Обезличивание не всегда сопровождается ненавистью; часто оно возникает в нейтральном, «профессиональном» языке отчётов и распоряжений. Но именно оно делает возможным принятие решений, в которых люди превращаются в переменные в уравнении – эвакуации, распределения ресурсов, «оптимизации» системы. В такой структуре видеть конкретное лицо – значит выйти из роли и нарушить правила игры; не видеть – значит оставаться «рациональным».

Статистика

Третья фигура – статистика, в которой жизнь измеряется числом, процентом, графиком. Статистический взгляд необходим для управления большими массами людей; без него не было бы эпидемиологии, социальной политики, планирования. Но в онтологии безразличия статистика становится способом скрыть уникальность смерти и страдания за агрегированными показателями: «столько-то погибших», «снижение уровня», «рост нагрузки».

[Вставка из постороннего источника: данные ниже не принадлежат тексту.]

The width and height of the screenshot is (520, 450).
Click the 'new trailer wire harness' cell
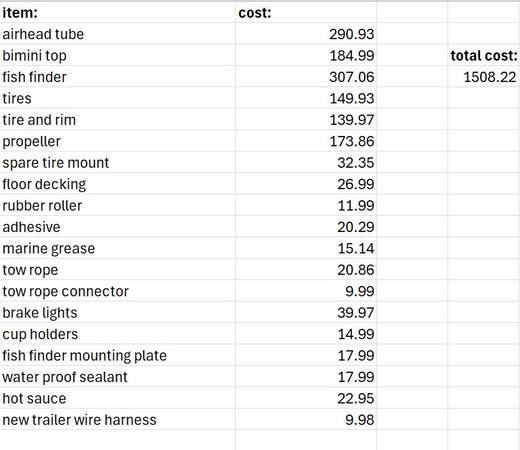click(x=117, y=419)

Человек привыкает мыслить в этих масштабах: сто жертв кажутся абстракцией, одна история – исключением. Цифры притупляют реакцию: они одновременно шокируют и обезоруживают, создают иллюзию понимания и контроля, при которой конкретный голос растворяется. Так возникает парадокс: чем точнее мы умеем считать, тем легче нам не видеть того, кто стоит за каждой единицей.

Усталость от чужой боли

Четвёртая фигура – усталость от чужой боли (то, что в англоязычной литературе обозначается как «compassion fatigue» – «усталость от сострадания»). Она возникает там, где человек слишком долго живёт в режиме постоянного контакта с чужими страданиями – через экраны, новости, профессиональную деятельность – и постепенно теряет способность откликаться. Это не холодное равнодушие с самого начала, а выгорание: организм и психика защищаются, отключая чувствительность.

Усталость от чужой боли особенно заметна в цифровых средах, где войны, катастрофы, личные трагедии, шутки и реклама идут вперемешку в одной ленте: несколько секунд на каждую историю, короткий всплеск возмущения или сочувствия, затем – переход к следующему. Постепенно даже самые страшные кадры перестают «останавливать» взгляд: они становятся частью привычного режима пролистывания, и попытка удержаться на одном образе требует всё большего усилия.

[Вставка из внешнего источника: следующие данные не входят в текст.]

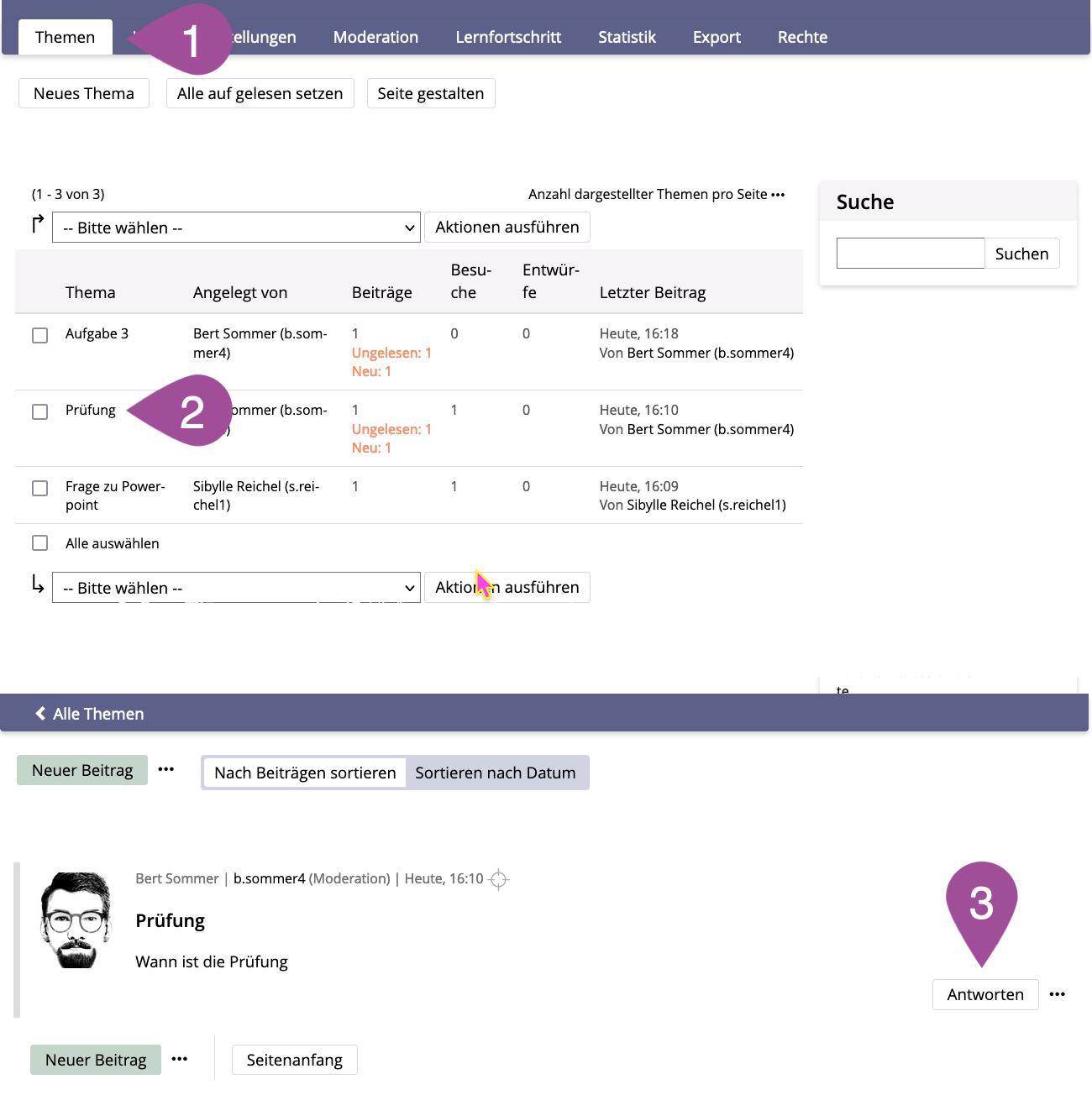Check the Frage zu Powerpoint checkbox

39,488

Именно через эти фигуры – дистанцию, обезличивание, статистику и усталость от чужой боли – онтология безразличия превращается в повседневность. В рамках этой книги они будут описаны не только как моральная проблема, но и как онтологический фон, на котором и нужно заново формулировать метафизику удержания: форму жизни, в которой другой остаётся видимым, даже когда мир подталкивает к тому, чтобы его не замечать.